An investment slump in the global oil industry is delaying projects worldwide, and raising concerns about future production shortfalls and another bout of record high prices in coming years.

Even conservative estimates suggest global crude production could be 7 per cent below previously forecast levels in 2014 if current investment trends continue. As demand picks up, the supply shortfall would drive prices higher, says a recent report from the Cambridge Energy Research Associates, a Massachusetts-based consultancy.

But the price spike may be coming sooner than many people expect, said Matthew Simmons, a Houston-based investment banker who has become the most prominent prophet of looming oil shortages.

"We're on the verge of having a shortage and that would really send the prices soaring," Mr. Simmons said in a telephone interview. "How soon could the shortage happen? Our stocks are already too low in too many areas."

To keep up with normal depletion rates and meet rising demand, the industry has been spending nearly $400-billion (U.S.) annually to develop new fields and improve recovery techniques to keep production in the world's largest and aging oil fields from dropping precipitously.

Due to low prices and the credit crunch, that spending has fallen dramatically, Mr. Simmons said. As a result, he expects productive capacity to drop even more quickly than global demand.

"Now, we've pretty well stopped any incremental spending and are only doing the bare minimum stuff," he said.

He calculates that within three years, crude oil production could actually fall by more than six million barrels a day from current levels of 88 million barrels of oil and oil equivalents.

While Mr. Simmons is the most pessimistic about future production levels, he is not alone in raising alarms about the impact of low prices on global capacity.

The International Energy Agency, which advises rich countries on energy matters, has been warning for months that depressed industry activity is setting the stage for a runup in prices when demand begins to recover.

Cambridge Energy Research Associates (CERA) had expected global production to grow to 109 million barrels a day by 2014, but lowered that estimate to 101.4 million barrels in the report released Friday.

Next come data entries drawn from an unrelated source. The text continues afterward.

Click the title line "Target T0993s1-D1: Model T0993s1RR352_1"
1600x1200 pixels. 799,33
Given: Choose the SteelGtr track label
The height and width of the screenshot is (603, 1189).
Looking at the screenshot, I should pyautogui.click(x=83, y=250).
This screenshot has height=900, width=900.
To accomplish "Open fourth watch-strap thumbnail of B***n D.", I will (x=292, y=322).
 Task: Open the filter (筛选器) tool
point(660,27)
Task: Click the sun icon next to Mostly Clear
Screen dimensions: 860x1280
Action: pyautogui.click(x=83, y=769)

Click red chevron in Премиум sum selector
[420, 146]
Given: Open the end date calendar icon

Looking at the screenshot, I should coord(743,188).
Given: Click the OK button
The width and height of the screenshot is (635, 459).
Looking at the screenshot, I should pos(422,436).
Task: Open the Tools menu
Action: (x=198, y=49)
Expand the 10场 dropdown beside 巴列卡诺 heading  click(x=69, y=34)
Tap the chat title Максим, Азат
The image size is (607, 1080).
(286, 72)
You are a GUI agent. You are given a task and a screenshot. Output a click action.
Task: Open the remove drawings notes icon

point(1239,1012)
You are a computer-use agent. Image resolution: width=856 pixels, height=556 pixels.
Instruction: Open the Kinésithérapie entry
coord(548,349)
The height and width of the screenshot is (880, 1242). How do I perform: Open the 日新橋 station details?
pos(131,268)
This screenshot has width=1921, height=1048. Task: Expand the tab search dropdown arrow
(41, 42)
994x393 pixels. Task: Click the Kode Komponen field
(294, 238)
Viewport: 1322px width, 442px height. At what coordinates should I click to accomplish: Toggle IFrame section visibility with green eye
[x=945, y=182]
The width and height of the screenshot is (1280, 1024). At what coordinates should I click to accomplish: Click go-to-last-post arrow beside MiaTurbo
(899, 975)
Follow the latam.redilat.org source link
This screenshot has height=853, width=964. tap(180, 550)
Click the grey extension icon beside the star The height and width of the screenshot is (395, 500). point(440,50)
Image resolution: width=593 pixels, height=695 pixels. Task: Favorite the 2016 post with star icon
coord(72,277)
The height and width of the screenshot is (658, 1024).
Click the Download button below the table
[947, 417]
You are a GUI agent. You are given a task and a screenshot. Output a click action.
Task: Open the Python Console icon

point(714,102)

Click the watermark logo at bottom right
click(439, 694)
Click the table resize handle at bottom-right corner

The study's author, Peter Jackson, said the price impact may be more muted than some fear, because OPEC producers are building up spare capacity as they ratchet back production due to dwindling demand.

It will also depend on how quickly demand picks up as the global economy recovers, he added.

"The longer oil prices stay at the levels they're at - which is below the marginal cost of a barrel at the moment - the more supply will actually be postponed," Mr. Jackson said.

He estimated that the global industry's break-even price for new production is roughly $70 a barrel on average, and significantly more in high-cost projects like the oil sands and extra deep offshore drilling. Crude oil closed on the New York Mercantile Exchange at $49.66 a barrel after hitting its 2009 peak of $54.66 last week.

Mr. Jackson disagreed strongly with Mr. Simmons on the annual rate of depletion from existing fields. CERA has studied more than 1,000 of the world's largest fields and the global average rate is about 4.5 per cent, he said, not the 15- to 20-per-cent rate that Mr. Simmons assumes.

The CERA analyst said prices will bounce back from current lows, but the pace depends on how strongly the economy recovers from the current slump and how quickly the industry can respond when prices do start moving higher.

Canada's oil sands producers are particularly vulnerable if the economy rebounds more slowly than forecasters now predict. Already, the Canadian Association of Petroleum Producers has slashed its June forecast for the country's production in 2014 by about 300,000 barrels a day, or 8 per cent, as companies announce the postponement of new projects.

"Projects that are under construction or just ramping up are going to continue to bring more supply on for the next three to four to five years," association vice-president Greg Stringham said. "But all of the new projects have been pushed out into the future given the uncertainty that we have out there now."